Source:
+++
The items you listed are practical decisions that can be made using rational decision analysis and data collection... 

You can use numbers and alternatives written down and evaluate your options. 

For example, selling the house is a no brainer if the numbers work out - easy to prove or disprove. 

Skipping a year - generally I'm against major skips but school officials deal with this all the time so again a no brainer decision.

Could it be she makes her mind ahead of time and gets fussy if you don't go along?


----------



## EleGirl (Dec 3, 2011)

I think that JLD and Anon Pink are right on. 

Your wife is not being mean. She's telling you how she feels and you need to listen to what she has to say, just listen.

What she is telling you is that she capitulated to you because, as Anon Pink says, she has shut down points. She just gave up at some point and gave into to the decision that you made. Notice in your last post you said that you made the decision... sounds like a Freudian slip to me. It does not make you bad, it just is.

The two of you need to learn how to really listen to each other and how to negotiate. I think a counselor to address this issue would be wise. 

Your wife needs to learn that she has shut-off points where she just gives up. She needs to learn that if she just shuts-off and gives up, it's on her. And you need to learn to recognize when she's shutting-off and give her room to voice her opinion further.

One way to do all of this is for the two of you to negotiate on paper. Sure you can discuss it. But with paper there's a written record. Then both of you can look back and see what went on and hopefully learn how to not make these mistakes.


----------



## Shoto1984 (Apr 11, 2009)

Or it could be that she is passive aggressive and you're going to be on the receiving end of this as long as you're with her. 

In my case, my ex would never help or participate in any decision or project but was more than happy to critical of everything. If I said, "fine next vacation you make all the plans" then there wouldn't be a vacation because she wouldn't do anything. If I tried to get her to participate on things she would become aggressive and try to fight. There was no way to make her happy and so I stopped trying (which of course became one more thing to blame me for lol.....circular firing squad comes to mind)


----------



## Anon Pink (Jan 17, 2013)

The best way to combat passive aggressive behavior is to ignore it entirely. Why would anyone let passive aggressive griping and complaining affect them in the slightest? The key is to have a stronger sense of yourself so that the annoying buzzing of insects isn't so tiresome.

Do you feel attacked when you 5 year old complains about the vegetables he has to eat? Do you feel slighted when your teenager pouts about not having the newest iPhone? Of course not! You know your decision was the right one so you don't even entertain their griping. Same with passive aggressive complaining. Talk to the hand, you had your chance...


----------



## MarriedDude (Jun 21, 2014)

A leader- in a marriage, IMO, considers the affect of every decision upon each of those he is charged with leading. He must strive for a positive outcome for everyone -keeping the positive momentum is critical. The outcome won't always be to everyone's liking...but through consistent leadership, they will know that they were heard and considered. There is no responsibility without accountability. The leader is responsible for the outcome...always. Good or Bad. It must be accepted because he will (and should) be accountable for failures affects. 

To have a marriage and family is the greatest gift any man can have. Through it...he can live forever in the cherished memories of those he raised. A leader strives to create positive memories...not negative ones (I try to hit 99%). Neglect your family at your peril...they depend on you, the leader...failure is not acceptable.
+++
The tasks:
(1) List the usernames that head the posts in the forum thread.
(2) According to the forum thread, what is the best way to combat passive aggressive behavior?
(3) Quote the forum thread between "The items you" and "prove or disprove.", inclusive.
+++
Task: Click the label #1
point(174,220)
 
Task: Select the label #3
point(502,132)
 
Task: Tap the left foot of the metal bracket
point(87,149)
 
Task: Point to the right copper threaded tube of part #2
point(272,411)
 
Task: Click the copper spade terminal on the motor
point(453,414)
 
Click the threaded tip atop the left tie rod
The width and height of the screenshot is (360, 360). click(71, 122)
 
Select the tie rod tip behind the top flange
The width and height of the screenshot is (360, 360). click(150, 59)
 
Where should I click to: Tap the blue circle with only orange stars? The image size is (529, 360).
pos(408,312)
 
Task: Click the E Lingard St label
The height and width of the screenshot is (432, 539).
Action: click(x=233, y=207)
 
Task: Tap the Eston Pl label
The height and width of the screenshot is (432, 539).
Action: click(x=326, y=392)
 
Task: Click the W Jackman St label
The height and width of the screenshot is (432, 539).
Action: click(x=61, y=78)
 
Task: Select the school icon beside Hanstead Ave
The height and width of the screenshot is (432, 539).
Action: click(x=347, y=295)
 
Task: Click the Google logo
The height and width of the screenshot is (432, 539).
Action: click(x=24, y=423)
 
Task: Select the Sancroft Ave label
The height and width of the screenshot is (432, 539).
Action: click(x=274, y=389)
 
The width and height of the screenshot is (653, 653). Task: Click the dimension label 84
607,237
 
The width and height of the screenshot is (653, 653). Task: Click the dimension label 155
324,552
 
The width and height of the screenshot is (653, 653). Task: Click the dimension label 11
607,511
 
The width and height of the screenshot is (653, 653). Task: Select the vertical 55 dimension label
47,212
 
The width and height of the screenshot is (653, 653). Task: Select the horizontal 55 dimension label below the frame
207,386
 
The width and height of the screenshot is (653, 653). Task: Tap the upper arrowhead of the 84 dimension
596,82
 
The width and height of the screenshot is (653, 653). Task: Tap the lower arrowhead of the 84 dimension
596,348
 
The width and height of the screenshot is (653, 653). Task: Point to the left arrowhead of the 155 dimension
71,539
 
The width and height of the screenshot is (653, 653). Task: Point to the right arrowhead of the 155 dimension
+++
Solutions in order:
(1) EleGirl, Shoto1984, Anon Pink, MarriedDude

(2) To ignore it entirely.

(3)
The items you listed are practical decisions that can be made using rational decision analysis and data collection... 

You can use numbers and alternatives written down and evaluate your options. 

For example, selling the house is a no brainer if the numbers work out - easy to prove or disprove.